▶ [ASSIGNED TASK]: Every record below, from the first line to the last, is to be set down again exactly.

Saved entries
=== Section Start ===

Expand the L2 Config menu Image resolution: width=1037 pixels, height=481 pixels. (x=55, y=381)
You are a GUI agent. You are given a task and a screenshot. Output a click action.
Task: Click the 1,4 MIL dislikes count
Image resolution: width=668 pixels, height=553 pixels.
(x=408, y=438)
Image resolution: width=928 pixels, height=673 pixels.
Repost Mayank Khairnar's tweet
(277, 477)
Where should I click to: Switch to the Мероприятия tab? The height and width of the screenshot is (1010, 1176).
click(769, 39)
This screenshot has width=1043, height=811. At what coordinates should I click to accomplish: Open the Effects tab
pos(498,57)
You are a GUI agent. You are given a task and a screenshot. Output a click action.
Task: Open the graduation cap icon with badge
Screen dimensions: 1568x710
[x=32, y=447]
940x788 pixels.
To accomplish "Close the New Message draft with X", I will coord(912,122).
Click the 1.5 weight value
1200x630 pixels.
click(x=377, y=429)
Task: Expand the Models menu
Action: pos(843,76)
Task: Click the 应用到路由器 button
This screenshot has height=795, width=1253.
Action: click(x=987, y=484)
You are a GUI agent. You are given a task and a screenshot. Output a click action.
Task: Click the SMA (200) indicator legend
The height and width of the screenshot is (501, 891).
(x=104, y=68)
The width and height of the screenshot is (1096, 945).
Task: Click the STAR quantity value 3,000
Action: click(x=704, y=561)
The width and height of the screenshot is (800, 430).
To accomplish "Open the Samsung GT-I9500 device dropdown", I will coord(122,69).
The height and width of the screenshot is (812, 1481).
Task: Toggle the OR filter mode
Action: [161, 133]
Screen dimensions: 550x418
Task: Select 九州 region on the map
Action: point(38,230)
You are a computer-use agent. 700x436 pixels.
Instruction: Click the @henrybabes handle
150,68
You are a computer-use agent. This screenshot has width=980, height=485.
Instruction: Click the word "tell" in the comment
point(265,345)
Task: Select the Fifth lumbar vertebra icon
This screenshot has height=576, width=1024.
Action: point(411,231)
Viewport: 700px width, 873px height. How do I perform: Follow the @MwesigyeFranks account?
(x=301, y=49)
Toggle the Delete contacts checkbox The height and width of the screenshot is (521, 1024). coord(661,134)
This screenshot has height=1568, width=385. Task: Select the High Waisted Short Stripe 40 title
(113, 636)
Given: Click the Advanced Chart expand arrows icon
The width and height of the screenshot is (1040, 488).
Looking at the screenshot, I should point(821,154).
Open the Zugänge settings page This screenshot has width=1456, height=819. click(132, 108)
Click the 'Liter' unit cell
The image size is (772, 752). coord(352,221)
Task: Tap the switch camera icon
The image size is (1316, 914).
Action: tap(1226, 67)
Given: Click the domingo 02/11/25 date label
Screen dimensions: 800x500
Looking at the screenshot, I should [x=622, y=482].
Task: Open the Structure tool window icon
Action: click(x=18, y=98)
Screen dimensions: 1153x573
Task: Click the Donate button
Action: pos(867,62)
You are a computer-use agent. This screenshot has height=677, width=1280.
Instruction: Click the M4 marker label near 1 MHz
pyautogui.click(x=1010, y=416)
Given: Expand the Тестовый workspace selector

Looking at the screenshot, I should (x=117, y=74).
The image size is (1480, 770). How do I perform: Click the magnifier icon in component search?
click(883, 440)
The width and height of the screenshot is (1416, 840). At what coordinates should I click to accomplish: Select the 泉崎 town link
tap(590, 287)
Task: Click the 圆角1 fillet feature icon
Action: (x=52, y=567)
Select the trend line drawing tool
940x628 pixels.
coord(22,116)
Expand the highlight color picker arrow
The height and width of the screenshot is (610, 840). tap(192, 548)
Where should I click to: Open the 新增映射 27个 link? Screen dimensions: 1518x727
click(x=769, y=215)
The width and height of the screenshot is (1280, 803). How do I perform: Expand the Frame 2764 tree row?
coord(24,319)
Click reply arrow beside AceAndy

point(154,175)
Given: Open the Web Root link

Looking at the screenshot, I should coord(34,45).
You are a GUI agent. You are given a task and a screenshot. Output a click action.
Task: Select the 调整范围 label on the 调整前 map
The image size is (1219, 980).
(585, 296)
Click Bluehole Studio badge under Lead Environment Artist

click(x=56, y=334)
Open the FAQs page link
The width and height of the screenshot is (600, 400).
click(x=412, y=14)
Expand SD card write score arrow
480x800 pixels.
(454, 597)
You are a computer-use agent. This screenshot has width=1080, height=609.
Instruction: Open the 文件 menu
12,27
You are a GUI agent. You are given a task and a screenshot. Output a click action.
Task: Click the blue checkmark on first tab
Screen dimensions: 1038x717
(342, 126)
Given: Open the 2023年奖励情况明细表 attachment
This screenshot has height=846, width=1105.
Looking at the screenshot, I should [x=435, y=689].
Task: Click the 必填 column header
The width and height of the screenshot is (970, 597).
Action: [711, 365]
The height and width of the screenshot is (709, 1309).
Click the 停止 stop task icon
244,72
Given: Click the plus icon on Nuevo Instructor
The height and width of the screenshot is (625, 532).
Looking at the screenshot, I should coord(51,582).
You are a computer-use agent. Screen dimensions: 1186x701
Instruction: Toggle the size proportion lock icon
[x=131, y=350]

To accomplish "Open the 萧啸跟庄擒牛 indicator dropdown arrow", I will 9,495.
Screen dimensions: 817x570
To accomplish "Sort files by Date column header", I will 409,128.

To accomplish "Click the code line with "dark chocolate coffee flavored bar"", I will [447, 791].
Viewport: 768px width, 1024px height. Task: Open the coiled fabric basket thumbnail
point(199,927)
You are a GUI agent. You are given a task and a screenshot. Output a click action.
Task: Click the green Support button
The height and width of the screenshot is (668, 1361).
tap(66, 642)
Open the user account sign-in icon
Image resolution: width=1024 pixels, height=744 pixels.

=== Section End ===

▶ [RESULT]:
Expand the L2 Config menu Image resolution: width=1037 pixels, height=481 pixels. (x=55, y=381)
You are a GUI agent. You are given a task and a screenshot. Output a click action.
Task: Click the 1,4 MIL dislikes count
Image resolution: width=668 pixels, height=553 pixels.
(x=408, y=438)
Image resolution: width=928 pixels, height=673 pixels.
Repost Mayank Khairnar's tweet
(277, 477)
Where should I click to: Switch to the Мероприятия tab? The height and width of the screenshot is (1010, 1176).
click(769, 39)
This screenshot has width=1043, height=811. At what coordinates should I click to accomplish: Open the Effects tab
pos(498,57)
You are a GUI agent. You are given a task and a screenshot. Output a click action.
Task: Open the graduation cap icon with badge
Screen dimensions: 1568x710
[x=32, y=447]
940x788 pixels.
To accomplish "Close the New Message draft with X", I will coord(912,122).
Click the 1.5 weight value
1200x630 pixels.
click(x=377, y=429)
Task: Expand the Models menu
Action: pos(843,76)
Task: Click the 应用到路由器 button
This screenshot has height=795, width=1253.
Action: click(x=987, y=484)
You are a GUI agent. You are given a task and a screenshot. Output a click action.
Task: Click the SMA (200) indicator legend
The height and width of the screenshot is (501, 891).
(x=104, y=68)
The width and height of the screenshot is (1096, 945).
Task: Click the STAR quantity value 3,000
Action: click(x=704, y=561)
The width and height of the screenshot is (800, 430).
To accomplish "Open the Samsung GT-I9500 device dropdown", I will coord(122,69).
The height and width of the screenshot is (812, 1481).
Task: Toggle the OR filter mode
Action: [161, 133]
Screen dimensions: 550x418
Task: Select 九州 region on the map
Action: point(38,230)
You are a computer-use agent. 700x436 pixels.
Instruction: Click the @henrybabes handle
150,68
You are a computer-use agent. This screenshot has width=980, height=485.
Instruction: Click the word "tell" in the comment
point(265,345)
Task: Select the Fifth lumbar vertebra icon
This screenshot has height=576, width=1024.
Action: point(411,231)
Viewport: 700px width, 873px height. How do I perform: Follow the @MwesigyeFranks account?
(x=301, y=49)
Toggle the Delete contacts checkbox The height and width of the screenshot is (521, 1024). coord(661,134)
This screenshot has height=1568, width=385. Task: Select the High Waisted Short Stripe 40 title
(113, 636)
Given: Click the Advanced Chart expand arrows icon
The width and height of the screenshot is (1040, 488).
Looking at the screenshot, I should point(821,154).
Open the Zugänge settings page This screenshot has width=1456, height=819. click(132, 108)
Click the 'Liter' unit cell
The image size is (772, 752). coord(352,221)
Task: Tap the switch camera icon
The image size is (1316, 914).
Action: tap(1226, 67)
Given: Click the domingo 02/11/25 date label
Screen dimensions: 800x500
Looking at the screenshot, I should [x=622, y=482].
Task: Open the Structure tool window icon
Action: click(x=18, y=98)
Screen dimensions: 1153x573
Task: Click the Donate button
Action: pos(867,62)
You are a computer-use agent. This screenshot has height=677, width=1280.
Instruction: Click the M4 marker label near 1 MHz
pyautogui.click(x=1010, y=416)
Given: Expand the Тестовый workspace selector

Looking at the screenshot, I should (x=117, y=74).
The image size is (1480, 770). How do I perform: Click the magnifier icon in component search?
click(883, 440)
The width and height of the screenshot is (1416, 840). At what coordinates should I click to accomplish: Select the 泉崎 town link
tap(590, 287)
Task: Click the 圆角1 fillet feature icon
Action: (x=52, y=567)
Select the trend line drawing tool
940x628 pixels.
coord(22,116)
Expand the highlight color picker arrow
The height and width of the screenshot is (610, 840). tap(192, 548)
Where should I click to: Open the 新增映射 27个 link? Screen dimensions: 1518x727
click(x=769, y=215)
The width and height of the screenshot is (1280, 803). How do I perform: Expand the Frame 2764 tree row?
coord(24,319)
Click reply arrow beside AceAndy

point(154,175)
Given: Open the Web Root link

Looking at the screenshot, I should coord(34,45).
You are a GUI agent. You are given a task and a screenshot. Output a click action.
Task: Select the 调整范围 label on the 调整前 map
The image size is (1219, 980).
(585, 296)
Click Bluehole Studio badge under Lead Environment Artist

click(x=56, y=334)
Open the FAQs page link
The width and height of the screenshot is (600, 400).
click(x=412, y=14)
Expand SD card write score arrow
480x800 pixels.
(454, 597)
You are a computer-use agent. This screenshot has width=1080, height=609.
Instruction: Open the 文件 menu
12,27
You are a GUI agent. You are given a task and a screenshot. Output a click action.
Task: Click the blue checkmark on first tab
Screen dimensions: 1038x717
(342, 126)
Given: Open the 2023年奖励情况明细表 attachment
This screenshot has height=846, width=1105.
Looking at the screenshot, I should [x=435, y=689].
Task: Click the 必填 column header
The width and height of the screenshot is (970, 597).
Action: [711, 365]
The height and width of the screenshot is (709, 1309).
Click the 停止 stop task icon
244,72
Given: Click the plus icon on Nuevo Instructor
The height and width of the screenshot is (625, 532).
Looking at the screenshot, I should coord(51,582).
You are a computer-use agent. Screen dimensions: 1186x701
Instruction: Toggle the size proportion lock icon
[x=131, y=350]

To accomplish "Open the 萧啸跟庄擒牛 indicator dropdown arrow", I will 9,495.
Screen dimensions: 817x570
To accomplish "Sort files by Date column header", I will 409,128.

To accomplish "Click the code line with "dark chocolate coffee flavored bar"", I will [447, 791].
Viewport: 768px width, 1024px height. Task: Open the coiled fabric basket thumbnail
point(199,927)
You are a GUI agent. You are given a task and a screenshot. Output a click action.
Task: Click the green Support button
The height and width of the screenshot is (668, 1361).
tap(66, 642)
Open the user account sign-in icon
Image resolution: width=1024 pixels, height=744 pixels.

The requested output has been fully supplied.